----- RECORD EXTRACTS

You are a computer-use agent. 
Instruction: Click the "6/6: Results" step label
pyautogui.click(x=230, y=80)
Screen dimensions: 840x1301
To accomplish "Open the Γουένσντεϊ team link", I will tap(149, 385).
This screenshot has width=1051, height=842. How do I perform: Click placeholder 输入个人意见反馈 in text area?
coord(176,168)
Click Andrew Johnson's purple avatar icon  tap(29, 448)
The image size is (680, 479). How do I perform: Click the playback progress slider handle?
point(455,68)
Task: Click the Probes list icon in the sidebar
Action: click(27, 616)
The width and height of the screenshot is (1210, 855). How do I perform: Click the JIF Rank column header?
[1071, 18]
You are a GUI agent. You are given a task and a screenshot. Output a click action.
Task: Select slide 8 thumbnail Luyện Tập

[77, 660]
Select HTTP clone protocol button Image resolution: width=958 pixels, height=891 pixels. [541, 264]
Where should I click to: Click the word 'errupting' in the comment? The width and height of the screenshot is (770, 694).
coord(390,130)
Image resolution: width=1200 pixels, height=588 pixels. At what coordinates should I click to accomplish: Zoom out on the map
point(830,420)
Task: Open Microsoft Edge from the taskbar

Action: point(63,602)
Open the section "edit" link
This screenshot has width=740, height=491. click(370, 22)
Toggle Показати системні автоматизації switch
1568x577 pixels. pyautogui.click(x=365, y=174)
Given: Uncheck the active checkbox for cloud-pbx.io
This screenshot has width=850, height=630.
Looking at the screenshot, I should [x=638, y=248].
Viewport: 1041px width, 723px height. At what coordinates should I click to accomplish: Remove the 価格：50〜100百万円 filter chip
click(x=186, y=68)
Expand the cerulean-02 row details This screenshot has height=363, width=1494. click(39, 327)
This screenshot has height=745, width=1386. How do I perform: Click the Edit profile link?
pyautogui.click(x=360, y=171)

----------

The lines to copy run from the one containing "The width and height of the screenshot is (1210, 855)." through the last line above. Copy them exactly and include nothing else.

The width and height of the screenshot is (1210, 855). How do I perform: Click the JIF Rank column header?
[1071, 18]
You are a GUI agent. You are given a task and a screenshot. Output a click action.
Task: Select slide 8 thumbnail Luyện Tập

[77, 660]
Select HTTP clone protocol button Image resolution: width=958 pixels, height=891 pixels. [541, 264]
Where should I click to: Click the word 'errupting' in the comment? The width and height of the screenshot is (770, 694).
coord(390,130)
Image resolution: width=1200 pixels, height=588 pixels. At what coordinates should I click to accomplish: Zoom out on the map
point(830,420)
Task: Open Microsoft Edge from the taskbar

Action: point(63,602)
Open the section "edit" link
This screenshot has width=740, height=491. click(370, 22)
Toggle Показати системні автоматизації switch
1568x577 pixels. pyautogui.click(x=365, y=174)
Given: Uncheck the active checkbox for cloud-pbx.io
This screenshot has width=850, height=630.
Looking at the screenshot, I should [x=638, y=248].
Viewport: 1041px width, 723px height. At what coordinates should I click to accomplish: Remove the 価格：50〜100百万円 filter chip
click(x=186, y=68)
Expand the cerulean-02 row details This screenshot has height=363, width=1494. click(39, 327)
This screenshot has height=745, width=1386. How do I perform: Click the Edit profile link?
pyautogui.click(x=360, y=171)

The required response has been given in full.